La Coupe d’Afrique des nations s’achèvera demain au Cameroun avec la finale Sénégal – Egypte, épilogue d’une compétition endeuillée par la bousculade de Yaoundé qui a fait huit morts et teintée de problèmes d’organisation.
Quand Valentin Kamga arrive au stade d’Olembé pour la demi-finale Cameroun-Egypte de la CAN, il souffle à son amie : «ça s’est passé ici.» Dix jours plus tôt, huit supporters, dont un enfant, mouraient piétinés et trente-huit autres étaient blessés. Ce drame survenu avant le huitième de finale entre la sélection hôte et les Comores a mis un doute sur la capacité des organisateurs à mener à bien la compétition, déjà confrontée à des retards dans sa préparation.

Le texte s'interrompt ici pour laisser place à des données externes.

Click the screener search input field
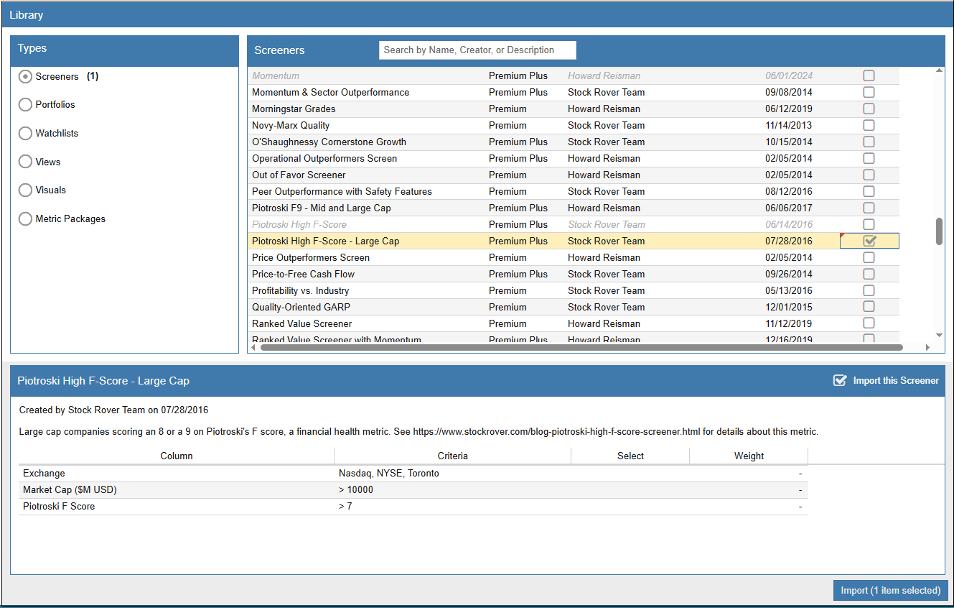point(477,50)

Le Cameroun devait relever plusieurs défis dans un contexte marqué par une rébellion séparatiste anglophone à l’ouest et les djihadistes au nord, des règles sanitaires anti-Covid drastiques, de lourdes condamnations d’opposants politiques et des accusations de dilapidation des deniers publics. Valentin Kamga a hésité à se rendre au stade jeudi, où les Lions indomptables se sont inclinés aux tirs au but devant les Egyptiens en demi-finale (0-0). «Quand il y a mort d’homme, tout le monde prend peur», lâche-t-il, à quelques mètres de l’enceinte multicolore et flambant neuve d’Olembé. Les tribunes étaient d’ailleurs peu remplies ce soir-là à Yaoundé, où le contrôle des billets et des pass sanitaires a été renforcé pour exclure les resquilleurs des matchs précédents.
«Les Camerounais ressortent avec la fierté d’avoir organisé une très belle CAN et d’avoir offert une belle ambiance à toute l’Afrique», s’enthousiasme toutefois Elvis Kiiben, 30 ans, en regardant ses petits frères jouer au foot sur un terrain de terre. En pleine résurgence de la pandémie avec l’irruption du variant Omicron, le pays hôte a accueilli les 24 équipes, y compris dans l’ouest anglophone, théâtre d’un sanglant conflit séparatiste depuis cinq ans. «Globalement, la CAN a été une réussite, mais je suis écœuré des détournements et de la corruption dans son organisation, alors que la plupart des Camerounais, comme moi, ne pouvaient pas aller au stade à cause du prix des billets», déplore auprès de l’AFP Bruno Magloire Ebassa, un fan vivant de petits boulots. Les tarifs oscillent entre 3000 à 6000 francs CFA pour les moins chers (4,5 à 9 euros) dans un pays où un tiers des habitants vit avec l’équivalent de moins de deux euros par jour, selon la Banque mondiale. Ces tarifs et les mesures anti-Covid – cycle complet de vaccination plus test négatif, jauge de remplissage de 60% à 80% – expliquent la faible affluence.
Retards
«On ne peut pas se féliciter d’avoir livré le stade d’Olembé avec trois ans de retard sur la date prévue», et un important surcoût, renchérit M. Ebassa, regrettant aussi que l’état de la pelouse du stade Japoma, à Douala, ait entraîné la délocalisation à Yaoundé d’un quart de finale et d’une demie. Le Cameroun, choisi pour organiser la CAN-2019, avait dû être remplacé par l’Egypte au dernier moment, car il n’était pas prêt. Les polémiques sur l’avancée des travaux, entamés en 2016, du stade d’Olembé se sont prolongées jusqu’à la veille de la nouvelle édition, ses abords n’étant pas achevés le jour de la cérémonie d’ouverture. «Nous en sommes environ à 3.500 milliards de francs CFA (plus de 5,3 milliards d’euros)», assure à l’AFP le député de l’opposition Jean-Michel Nintcheu, pour qui «il y a eu surfacturation à tous les niveaux». Les autorités n’ont jamais communiqué de chiffre officiel ou d’estimation du coût global, selon lui.